● TASK STATEMENT
Copy word for word, and only, the lines below from the one with "This screenshot has width=540, height=291." through the last.

● INFORMATION
====
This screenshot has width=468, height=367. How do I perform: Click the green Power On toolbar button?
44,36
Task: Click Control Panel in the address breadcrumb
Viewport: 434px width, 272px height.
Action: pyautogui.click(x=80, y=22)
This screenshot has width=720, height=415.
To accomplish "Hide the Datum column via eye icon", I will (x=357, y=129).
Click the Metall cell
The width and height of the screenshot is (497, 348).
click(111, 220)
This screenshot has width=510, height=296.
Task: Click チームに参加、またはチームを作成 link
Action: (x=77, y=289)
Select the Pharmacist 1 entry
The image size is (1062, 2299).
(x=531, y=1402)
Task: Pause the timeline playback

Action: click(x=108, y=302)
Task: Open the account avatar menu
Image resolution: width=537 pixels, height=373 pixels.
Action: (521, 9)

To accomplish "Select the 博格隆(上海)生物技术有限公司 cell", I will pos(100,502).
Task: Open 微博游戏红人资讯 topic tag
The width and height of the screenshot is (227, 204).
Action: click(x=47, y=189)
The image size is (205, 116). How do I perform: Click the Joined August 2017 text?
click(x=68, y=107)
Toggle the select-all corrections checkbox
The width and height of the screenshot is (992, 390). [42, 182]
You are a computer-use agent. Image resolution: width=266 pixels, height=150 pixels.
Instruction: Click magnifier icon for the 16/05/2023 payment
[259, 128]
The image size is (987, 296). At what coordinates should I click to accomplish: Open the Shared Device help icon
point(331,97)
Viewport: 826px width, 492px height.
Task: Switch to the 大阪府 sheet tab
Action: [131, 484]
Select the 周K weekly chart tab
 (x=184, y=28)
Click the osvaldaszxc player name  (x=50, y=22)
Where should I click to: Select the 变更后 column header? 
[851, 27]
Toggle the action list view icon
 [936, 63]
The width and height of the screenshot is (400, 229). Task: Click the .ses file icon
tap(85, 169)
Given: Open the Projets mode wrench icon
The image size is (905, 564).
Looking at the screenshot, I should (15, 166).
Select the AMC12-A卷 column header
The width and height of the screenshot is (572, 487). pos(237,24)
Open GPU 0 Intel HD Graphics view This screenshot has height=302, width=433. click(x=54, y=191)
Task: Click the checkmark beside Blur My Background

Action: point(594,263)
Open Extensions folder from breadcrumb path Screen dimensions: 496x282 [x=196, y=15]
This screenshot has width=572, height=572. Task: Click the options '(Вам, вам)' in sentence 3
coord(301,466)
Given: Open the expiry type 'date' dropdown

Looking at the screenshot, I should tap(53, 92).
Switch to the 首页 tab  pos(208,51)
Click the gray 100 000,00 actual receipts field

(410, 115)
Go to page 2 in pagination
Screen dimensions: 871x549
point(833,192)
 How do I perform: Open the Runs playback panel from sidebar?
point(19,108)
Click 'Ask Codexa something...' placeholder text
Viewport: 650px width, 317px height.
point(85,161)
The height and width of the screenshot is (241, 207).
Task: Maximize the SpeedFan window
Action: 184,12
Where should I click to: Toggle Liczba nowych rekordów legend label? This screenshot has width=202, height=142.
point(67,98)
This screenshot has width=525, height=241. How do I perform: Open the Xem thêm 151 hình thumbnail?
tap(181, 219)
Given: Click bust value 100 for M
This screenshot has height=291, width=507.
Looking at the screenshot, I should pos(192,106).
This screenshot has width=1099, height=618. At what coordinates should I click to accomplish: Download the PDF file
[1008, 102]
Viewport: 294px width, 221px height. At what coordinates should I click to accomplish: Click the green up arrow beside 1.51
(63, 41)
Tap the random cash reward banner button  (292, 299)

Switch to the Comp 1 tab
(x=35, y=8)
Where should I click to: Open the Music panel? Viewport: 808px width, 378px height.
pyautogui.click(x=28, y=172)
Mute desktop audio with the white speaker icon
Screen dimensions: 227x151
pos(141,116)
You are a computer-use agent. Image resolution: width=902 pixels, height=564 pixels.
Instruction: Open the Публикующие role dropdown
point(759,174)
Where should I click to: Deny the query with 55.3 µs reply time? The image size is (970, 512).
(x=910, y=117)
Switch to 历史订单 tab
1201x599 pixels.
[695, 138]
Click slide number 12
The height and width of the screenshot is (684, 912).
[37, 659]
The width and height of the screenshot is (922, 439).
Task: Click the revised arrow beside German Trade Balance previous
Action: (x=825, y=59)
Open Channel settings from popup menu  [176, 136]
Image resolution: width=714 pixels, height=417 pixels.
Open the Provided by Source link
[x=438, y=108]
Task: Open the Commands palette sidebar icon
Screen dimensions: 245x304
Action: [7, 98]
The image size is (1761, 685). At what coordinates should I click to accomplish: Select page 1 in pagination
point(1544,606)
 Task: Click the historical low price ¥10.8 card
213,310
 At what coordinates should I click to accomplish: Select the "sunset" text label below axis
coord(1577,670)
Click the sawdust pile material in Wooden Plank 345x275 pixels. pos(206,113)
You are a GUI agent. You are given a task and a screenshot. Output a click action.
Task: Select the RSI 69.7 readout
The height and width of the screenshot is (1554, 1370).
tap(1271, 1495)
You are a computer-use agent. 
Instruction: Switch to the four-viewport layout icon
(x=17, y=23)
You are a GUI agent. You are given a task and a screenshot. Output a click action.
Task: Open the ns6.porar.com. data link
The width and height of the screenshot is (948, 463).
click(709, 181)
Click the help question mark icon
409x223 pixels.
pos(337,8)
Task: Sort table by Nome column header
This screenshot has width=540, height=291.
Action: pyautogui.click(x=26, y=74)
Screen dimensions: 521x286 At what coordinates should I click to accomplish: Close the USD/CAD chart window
====
● OUTPUT OF THE EXERCISE
This screenshot has width=540, height=291.
Action: pyautogui.click(x=26, y=74)
Screen dimensions: 521x286 At what coordinates should I click to accomplish: Close the USD/CAD chart window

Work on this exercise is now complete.